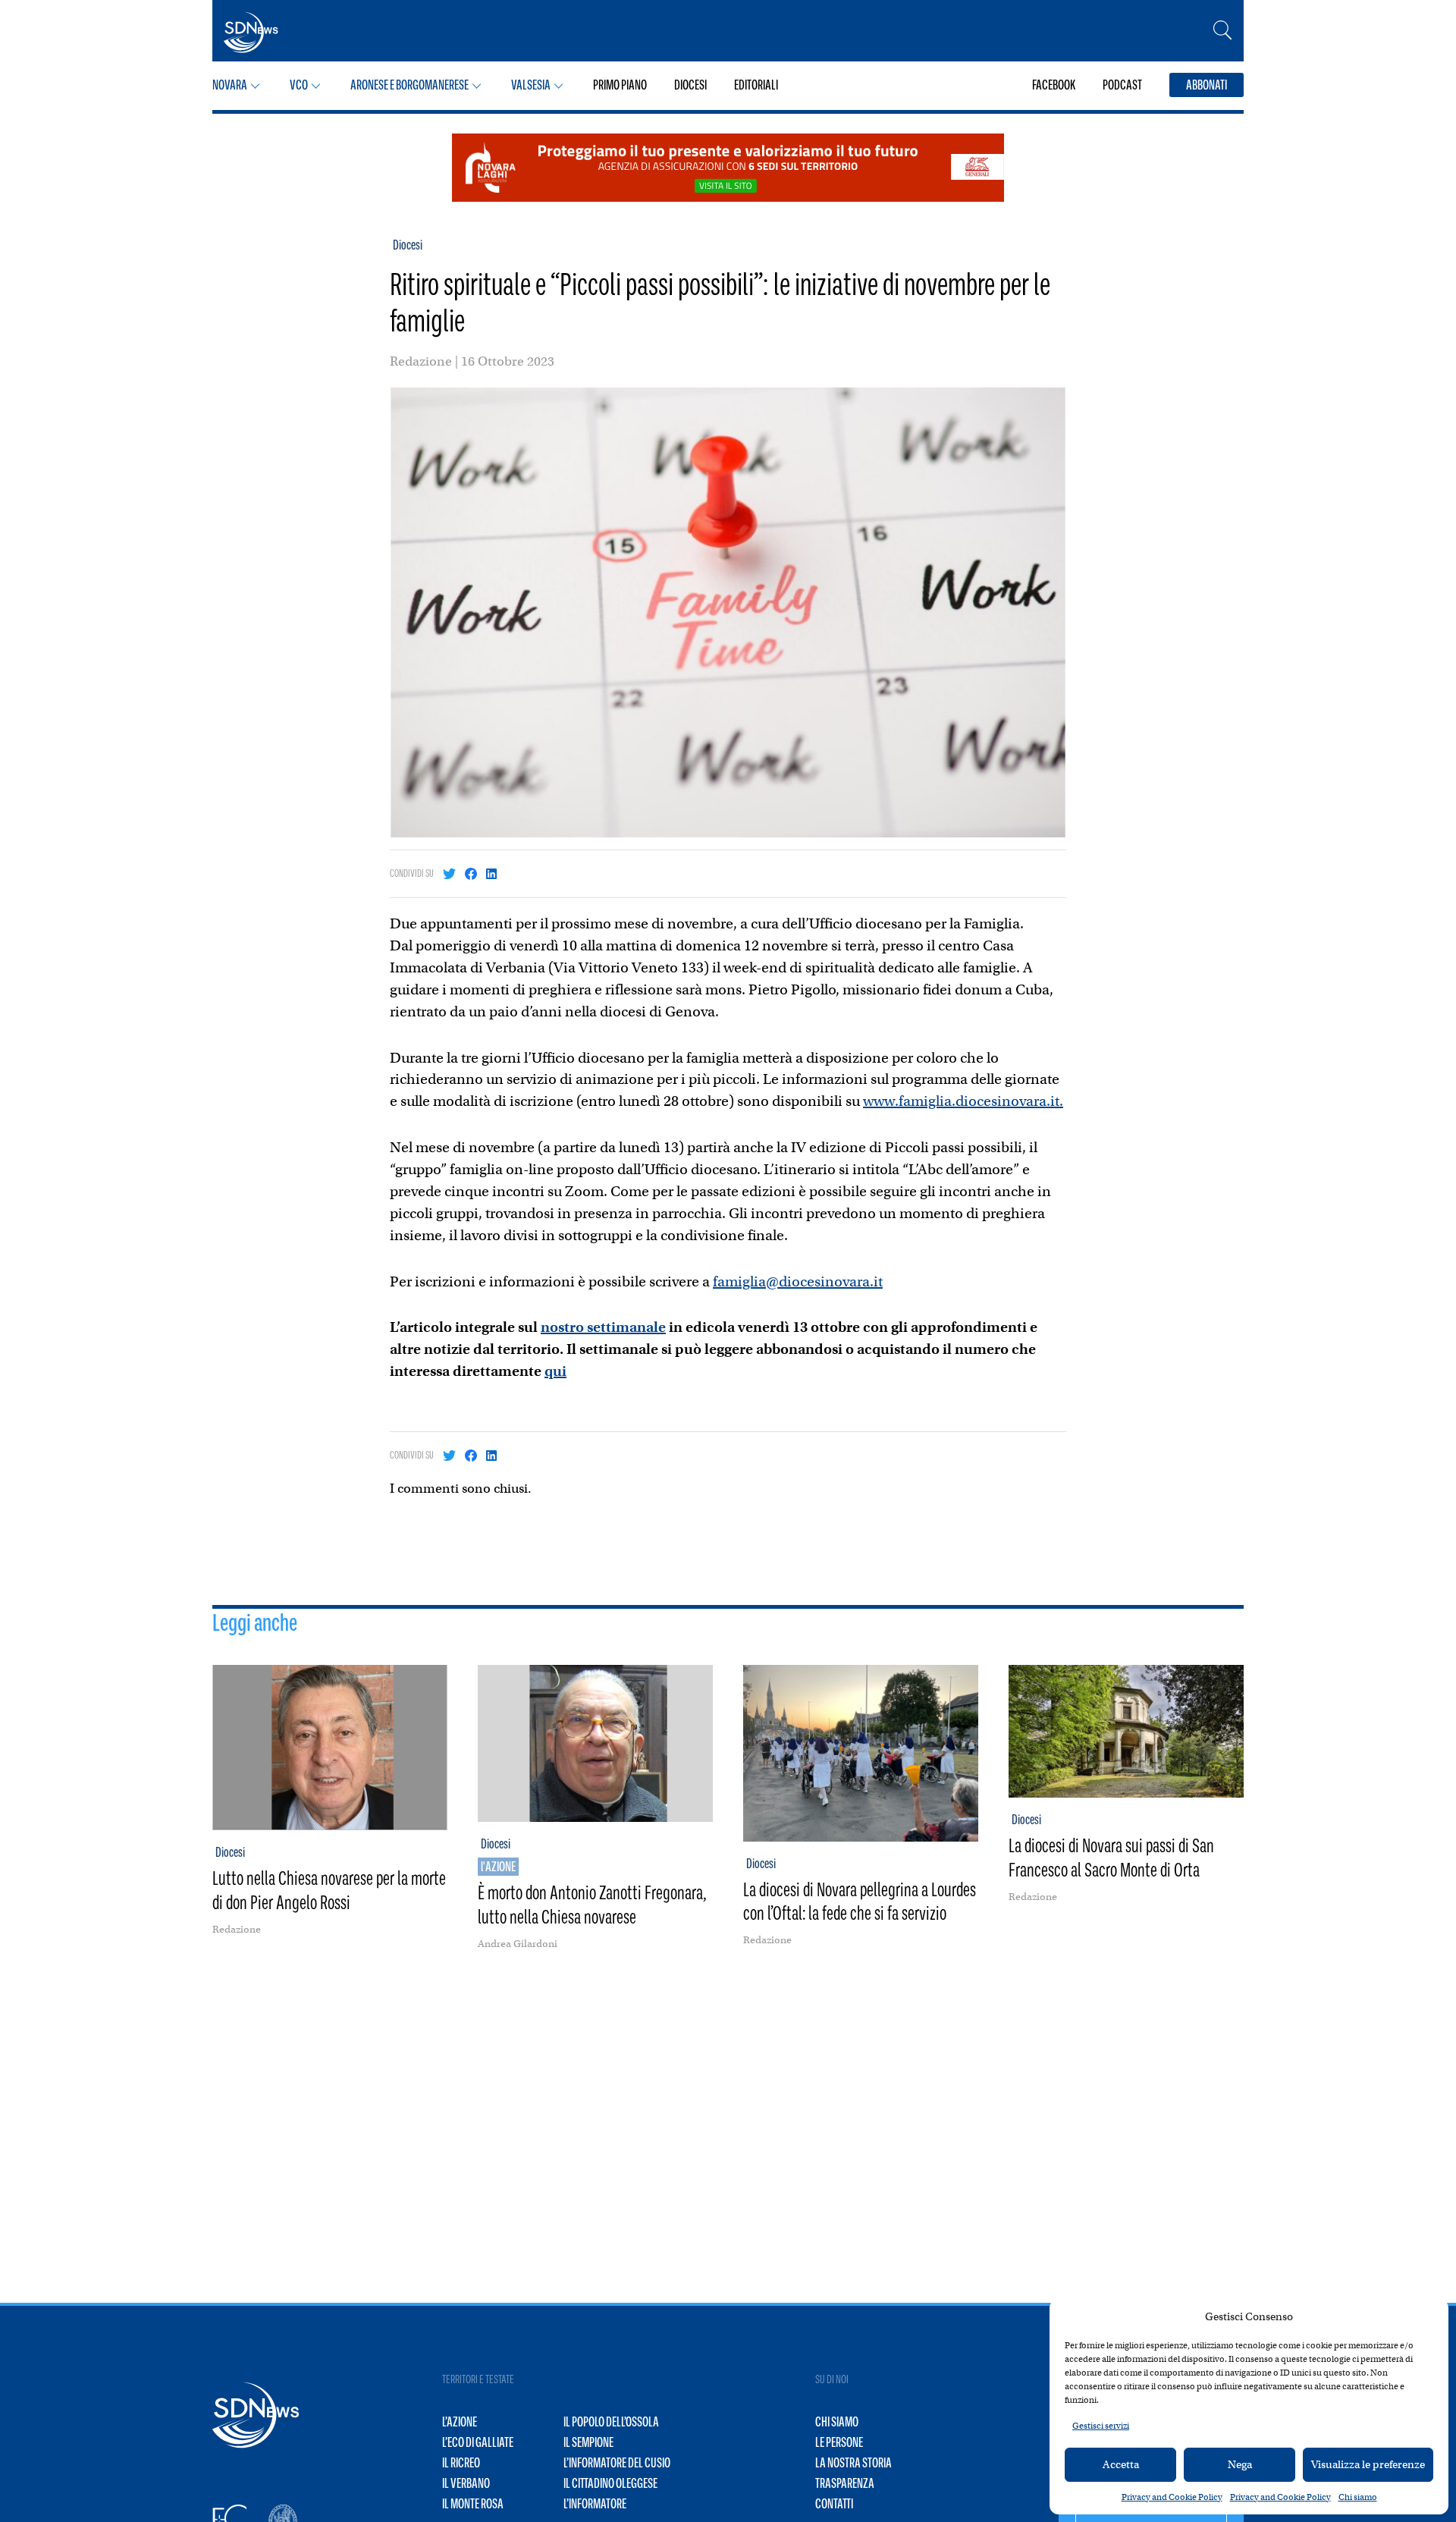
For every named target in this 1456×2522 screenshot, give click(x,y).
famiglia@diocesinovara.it (798, 1281)
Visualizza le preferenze (1368, 2464)
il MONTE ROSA (473, 2503)
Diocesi (407, 245)
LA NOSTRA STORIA (853, 2462)
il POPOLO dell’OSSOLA (611, 2421)
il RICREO (461, 2462)
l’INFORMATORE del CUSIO (616, 2462)
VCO (299, 85)
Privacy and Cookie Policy (1172, 2497)
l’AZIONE (459, 2421)
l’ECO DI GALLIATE (477, 2442)
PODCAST (1122, 85)
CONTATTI (834, 2503)
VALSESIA (531, 85)
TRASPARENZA (844, 2483)
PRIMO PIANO (620, 85)
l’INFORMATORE (594, 2503)
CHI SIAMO (836, 2421)
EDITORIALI (756, 85)
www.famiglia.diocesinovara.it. (963, 1101)
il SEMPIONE (588, 2442)
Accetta (1121, 2464)
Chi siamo (1357, 2497)
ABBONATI (1206, 85)
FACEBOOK (1053, 85)
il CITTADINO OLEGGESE (610, 2483)
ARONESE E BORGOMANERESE (409, 85)
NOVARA (229, 85)
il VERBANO (466, 2483)
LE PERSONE (839, 2442)
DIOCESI (690, 85)
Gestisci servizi (1100, 2425)
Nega (1240, 2464)
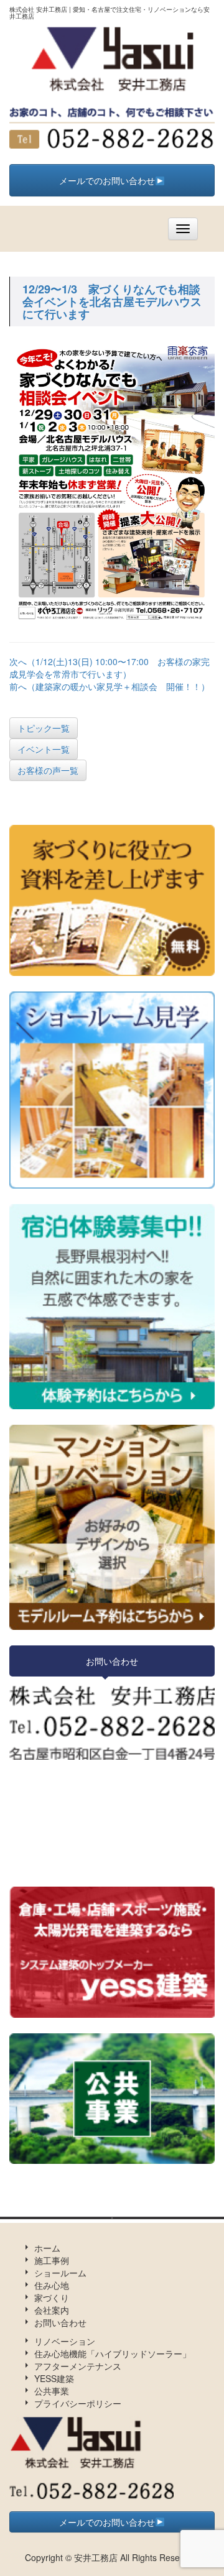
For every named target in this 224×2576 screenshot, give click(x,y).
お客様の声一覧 (47, 770)
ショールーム (60, 2272)
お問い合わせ (60, 2322)
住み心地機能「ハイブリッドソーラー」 (112, 2353)
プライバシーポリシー (77, 2403)
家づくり (51, 2297)
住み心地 (51, 2285)
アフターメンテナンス (77, 2366)
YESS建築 (54, 2378)
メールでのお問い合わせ (107, 180)
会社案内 (51, 2310)
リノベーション (64, 2341)
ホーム (47, 2248)
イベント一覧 (43, 749)
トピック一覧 (43, 728)
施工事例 (51, 2260)
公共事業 (51, 2391)
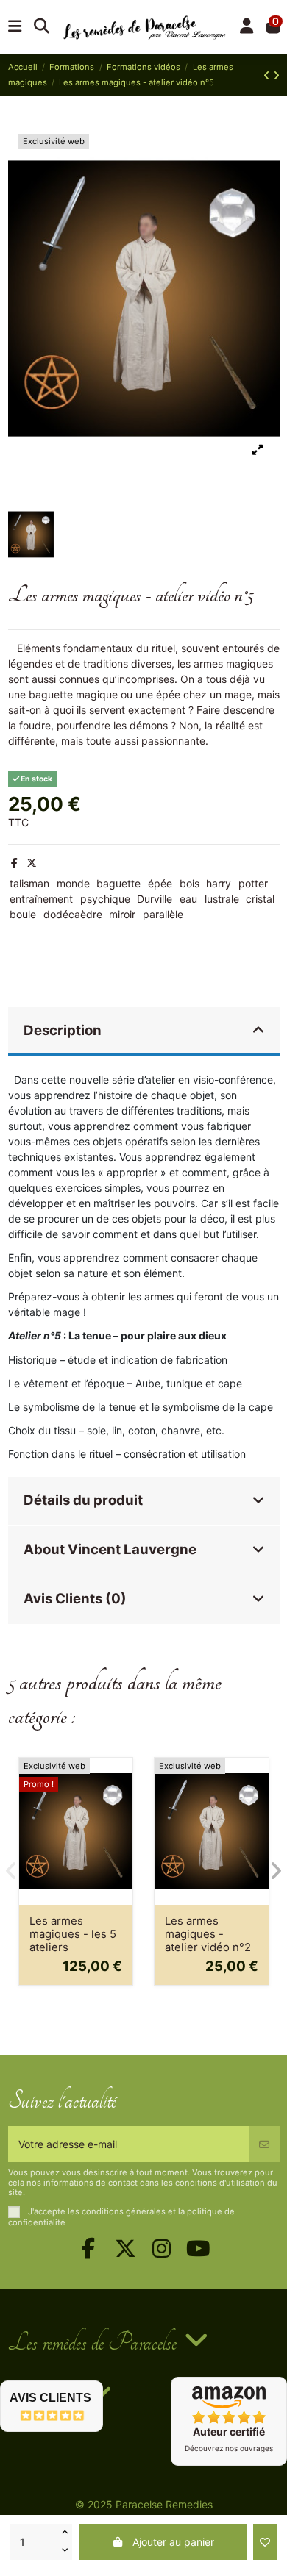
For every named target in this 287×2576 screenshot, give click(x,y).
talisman (29, 883)
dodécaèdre (72, 914)
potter (253, 883)
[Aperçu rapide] (120, 1806)
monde (73, 883)
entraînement (41, 898)
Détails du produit (83, 1500)
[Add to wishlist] (265, 2542)
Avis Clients (50, 2397)
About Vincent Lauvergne (110, 1549)
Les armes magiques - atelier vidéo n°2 (208, 1934)
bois (189, 883)
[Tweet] (31, 862)
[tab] (144, 1031)
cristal (260, 898)
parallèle (163, 914)
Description (63, 1030)
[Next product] (276, 75)
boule (23, 914)
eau (188, 898)
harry (218, 883)
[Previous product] (268, 75)
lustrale (222, 898)
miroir (122, 914)
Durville (154, 898)
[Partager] (14, 862)
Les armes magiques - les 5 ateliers (72, 1934)
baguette (118, 883)
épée (160, 883)
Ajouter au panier (173, 2542)
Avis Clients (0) (75, 1598)
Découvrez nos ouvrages (229, 2448)
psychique (105, 898)
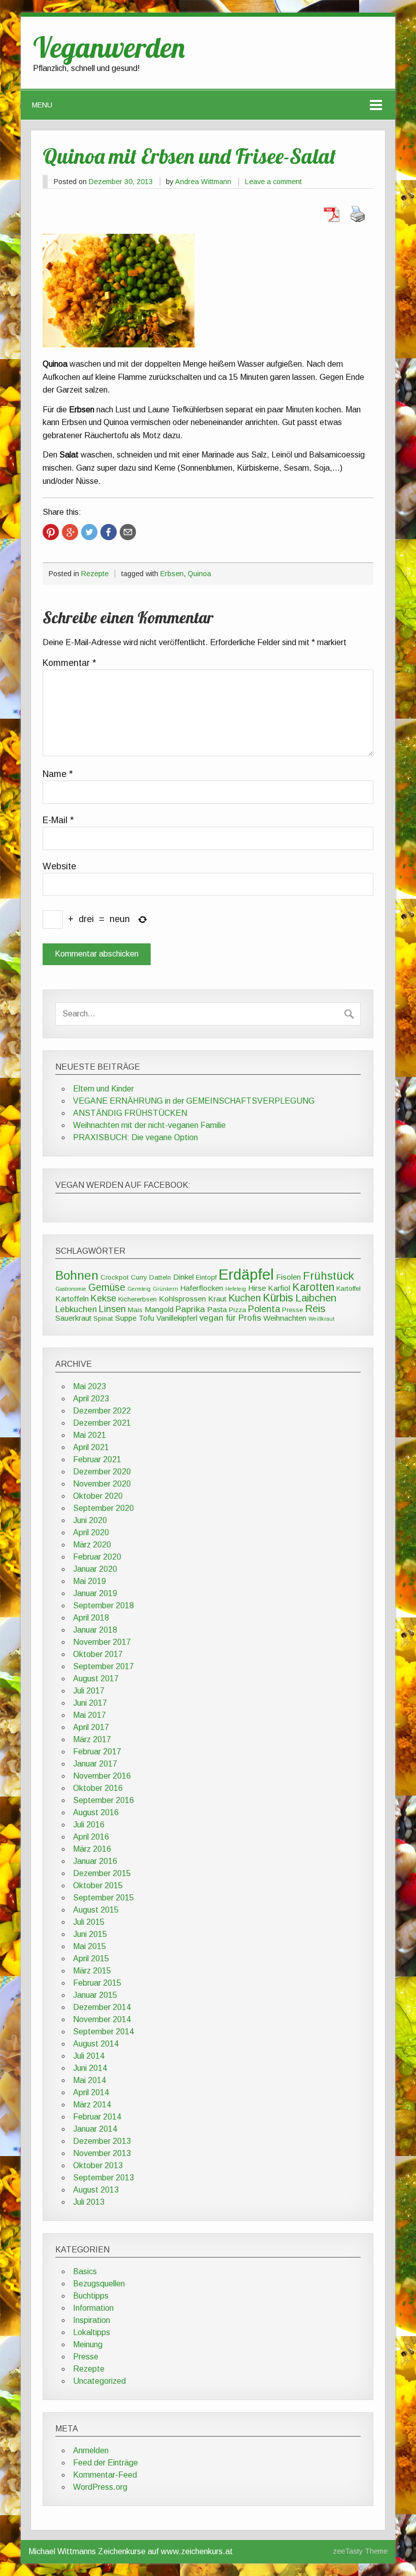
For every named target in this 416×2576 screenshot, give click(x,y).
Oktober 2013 (98, 2165)
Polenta (264, 1308)
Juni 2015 (90, 1934)
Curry (139, 1277)
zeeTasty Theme (360, 2551)
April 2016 (91, 1836)
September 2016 (103, 1800)
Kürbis (278, 1298)
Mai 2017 (89, 1715)
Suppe (125, 1318)
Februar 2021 (97, 1459)
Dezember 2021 (102, 1423)
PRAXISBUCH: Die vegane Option (135, 1137)
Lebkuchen (76, 1309)
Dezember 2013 (102, 2141)
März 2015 (92, 1970)
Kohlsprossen (182, 1298)
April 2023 (91, 1398)
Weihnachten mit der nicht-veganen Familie (149, 1125)
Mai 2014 (89, 2080)
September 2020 (103, 1508)
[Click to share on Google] (70, 532)
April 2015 (91, 1958)
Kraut (217, 1298)
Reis (315, 1308)
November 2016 (102, 1776)
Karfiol (279, 1288)
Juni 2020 (90, 1520)
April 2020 (91, 1532)
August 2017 (96, 1678)
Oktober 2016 (98, 1788)
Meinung (87, 2344)
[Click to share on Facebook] (108, 532)
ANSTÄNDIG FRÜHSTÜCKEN (130, 1113)
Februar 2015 (97, 1983)
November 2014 (102, 2019)
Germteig (139, 1289)
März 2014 (92, 2104)
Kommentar (69, 663)
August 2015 (96, 1909)
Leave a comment (273, 182)
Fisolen (288, 1277)
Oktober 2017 (98, 1654)
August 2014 (96, 2043)
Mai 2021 (89, 1435)
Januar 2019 (95, 1593)
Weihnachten (284, 1318)
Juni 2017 (90, 1703)
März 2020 (92, 1544)
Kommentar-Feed (105, 2475)
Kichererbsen (137, 1299)
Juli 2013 (89, 2202)
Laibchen (315, 1297)
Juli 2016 (89, 1824)
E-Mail (58, 820)
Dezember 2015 (102, 1873)
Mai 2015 (89, 1946)
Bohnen (76, 1275)
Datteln (160, 1277)
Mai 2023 (89, 1386)
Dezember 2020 (102, 1471)
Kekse (103, 1298)
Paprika (190, 1309)
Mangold (159, 1309)
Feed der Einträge (105, 2462)
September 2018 (103, 1605)
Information (93, 2308)
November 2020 (102, 1483)
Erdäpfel (246, 1274)
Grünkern (165, 1289)
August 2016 (96, 1812)
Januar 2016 (95, 1861)
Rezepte (95, 574)
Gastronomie (70, 1289)
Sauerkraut (73, 1318)
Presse (292, 1310)
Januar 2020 (95, 1569)
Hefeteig (235, 1289)
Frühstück (328, 1275)
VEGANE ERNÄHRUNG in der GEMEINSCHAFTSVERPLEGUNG (194, 1101)
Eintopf (206, 1277)
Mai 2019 (89, 1581)
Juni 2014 (90, 2068)
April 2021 (91, 1447)
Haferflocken (201, 1288)
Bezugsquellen (99, 2283)
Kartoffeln (72, 1298)
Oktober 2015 (98, 1885)
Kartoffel (348, 1288)
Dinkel (183, 1277)
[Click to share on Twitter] (89, 532)
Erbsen (172, 574)
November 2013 (102, 2153)
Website (59, 866)
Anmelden (91, 2450)
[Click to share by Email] (128, 532)
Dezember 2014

**WHAT THE TASK ASKS**
Omit the pictures. Transcribe every record exactly.

**RESULT OF THE EXERCISE**
For every named target in this 1456×2522 screenshot, give click(x,y).
famiglia@diocesinovara.it (798, 1281)
Visualizza le preferenze (1368, 2464)
il MONTE ROSA (473, 2503)
Diocesi (407, 245)
LA NOSTRA STORIA (853, 2462)
il POPOLO dell’OSSOLA (611, 2421)
il RICREO (461, 2462)
l’INFORMATORE del CUSIO (616, 2462)
VCO (299, 85)
Privacy and Cookie Policy (1172, 2497)
l’AZIONE (459, 2421)
l’ECO DI GALLIATE (477, 2442)
PODCAST (1122, 85)
CONTATTI (834, 2503)
VALSESIA (531, 85)
TRASPARENZA (844, 2483)
PRIMO PIANO (620, 85)
l’INFORMATORE (594, 2503)
CHI SIAMO (836, 2421)
EDITORIALI (756, 85)
www.famiglia.diocesinovara.it. (963, 1101)
il SEMPIONE (588, 2442)
Accetta (1121, 2464)
Chi siamo (1357, 2497)
ABBONATI (1206, 85)
FACEBOOK (1053, 85)
il CITTADINO OLEGGESE (610, 2483)
ARONESE E BORGOMANERESE (409, 85)
NOVARA (229, 85)
il VERBANO (466, 2483)
LE PERSONE (839, 2442)
DIOCESI (690, 85)
Gestisci servizi (1100, 2425)
Nega (1240, 2464)
For every named target in this 224×2576 screenshot, give click(x,y).
お客様の声一覧 (47, 770)
ショールーム (60, 2272)
お問い合わせ (60, 2322)
住み心地機能「ハイブリッドソーラー」 (112, 2353)
プライバシーポリシー (77, 2403)
家づくり (51, 2297)
住み心地 (51, 2285)
アフターメンテナンス (77, 2366)
YESS建築 (54, 2378)
メールでのお問い合わせ (107, 180)
会社案内 (51, 2310)
リノベーション (64, 2341)
ホーム (47, 2248)
イベント一覧 (43, 749)
トピック一覧 (43, 728)
施工事例 (51, 2260)
公共事業 (51, 2391)
For every named target in this 287×2576 screenshot, give click(x,y).
talisman (29, 883)
dodécaèdre (72, 914)
potter (253, 883)
[Aperçu rapide] (120, 1806)
monde (73, 883)
entraînement (41, 898)
Détails du produit (83, 1500)
[Add to wishlist] (265, 2542)
Avis Clients (50, 2397)
About Vincent Lauvergne (110, 1549)
Les armes magiques - atelier vidéo n°2 (208, 1934)
bois (189, 883)
[Tweet] (31, 862)
[tab] (144, 1031)
cristal (260, 898)
parallèle (163, 914)
Description (63, 1030)
[Next product] (276, 75)
boule (23, 914)
eau (188, 898)
harry (218, 883)
[Previous product] (268, 75)
lustrale (222, 898)
miroir (122, 914)
Durville (154, 898)
[Partager] (14, 862)
Les armes magiques - les 5 ateliers (72, 1934)
baguette (118, 883)
épée (160, 883)
Ajouter au panier (173, 2542)
Avis Clients (0) (75, 1598)
Découvrez nos ouvrages (229, 2448)
psychique (105, 898)
For every named target in this 416×2576 screenshot, give click(x,y).
Oktober 2013 (98, 2165)
Polenta (264, 1308)
Juni 2015 (90, 1934)
Curry (139, 1277)
zeeTasty Theme (360, 2551)
April 2016 (91, 1836)
September 2016 (103, 1800)
Kürbis (278, 1298)
Mai 2017 (89, 1715)
Suppe (125, 1318)
Februar 2021 (97, 1459)
Dezember 2021 (102, 1423)
PRAXISBUCH: Die vegane Option (135, 1137)
Lebkuchen (76, 1309)
Dezember 2013 (102, 2141)
März 2015 (92, 1970)
Kohlsprossen (182, 1298)
April 2023 (91, 1398)
Weihnachten mit der nicht-veganen Familie (149, 1125)
Mai 2014 (89, 2080)
September 2020 (103, 1508)
[Click to share on Google] (70, 532)
April 2015 (91, 1958)
Kraut (217, 1298)
Reis (315, 1308)
November 2016 (102, 1776)
Karfiol (279, 1288)
Juni 2020 (90, 1520)
April 2020 (91, 1532)
August 2017 (96, 1678)
Oktober 2016 (98, 1788)
Meinung (87, 2344)
[Click to share on Facebook] (108, 532)
ANSTÄNDIG FRÜHSTÜCKEN (130, 1113)
Februar 2015 (97, 1983)
November 2014 (102, 2019)
Germteig (139, 1289)
März 2014 (92, 2104)
Kommentar (69, 663)
August 2015 (96, 1909)
Leave a comment (273, 182)
Fisolen (288, 1277)
Oktober 2017 (98, 1654)
August 2014 (96, 2043)
Mai 2021 (89, 1435)
Januar 2019 (95, 1593)
Weihnachten (284, 1318)
Juni 2017 (90, 1703)
März 2020 (92, 1544)
Kommentar-Feed (105, 2475)
Kichererbsen (137, 1299)
Juli 2013 (89, 2202)
Laibchen (315, 1297)
Juli 2016 (89, 1824)
E-Mail (58, 820)
Dezember 2015 (102, 1873)
Mai 2015 (89, 1946)
Bohnen (76, 1275)
Datteln (160, 1277)
Mai 2023 (89, 1386)
Dezember 2020 (102, 1471)
Kekse (103, 1298)
Paprika (190, 1309)
Mangold (159, 1309)
Feed der Einträge (105, 2462)
September 2018 (103, 1605)
Information (93, 2308)
November 2020 (102, 1483)
Erdäpfel (246, 1274)
Grünkern (165, 1289)
August 2016 (96, 1812)
Januar 2016 (95, 1861)
Rezepte (95, 574)
Gastronomie (70, 1289)
Sauerkraut (73, 1318)
Presse (292, 1310)
Januar 2020 (95, 1569)
Hefeteig (235, 1289)
Frühstück (328, 1275)
VEGANE ERNÄHRUNG in der GEMEINSCHAFTSVERPLEGUNG (194, 1101)
Eintopf (206, 1277)
Mai 2019 (89, 1581)
Juni 2014 (90, 2068)
April 2021 (91, 1447)
Haferflocken (201, 1288)
Bezugsquellen (99, 2283)
Kartoffeln (72, 1298)
Oktober 2015 (98, 1885)
Kartoffel (348, 1288)
Dinkel (183, 1277)
[Click to share on Twitter] (89, 532)
Erbsen (172, 574)
November 2013 (102, 2153)
Website (59, 866)
Anmelden (91, 2450)
[Click to share by Email] (128, 532)
Dezember 2014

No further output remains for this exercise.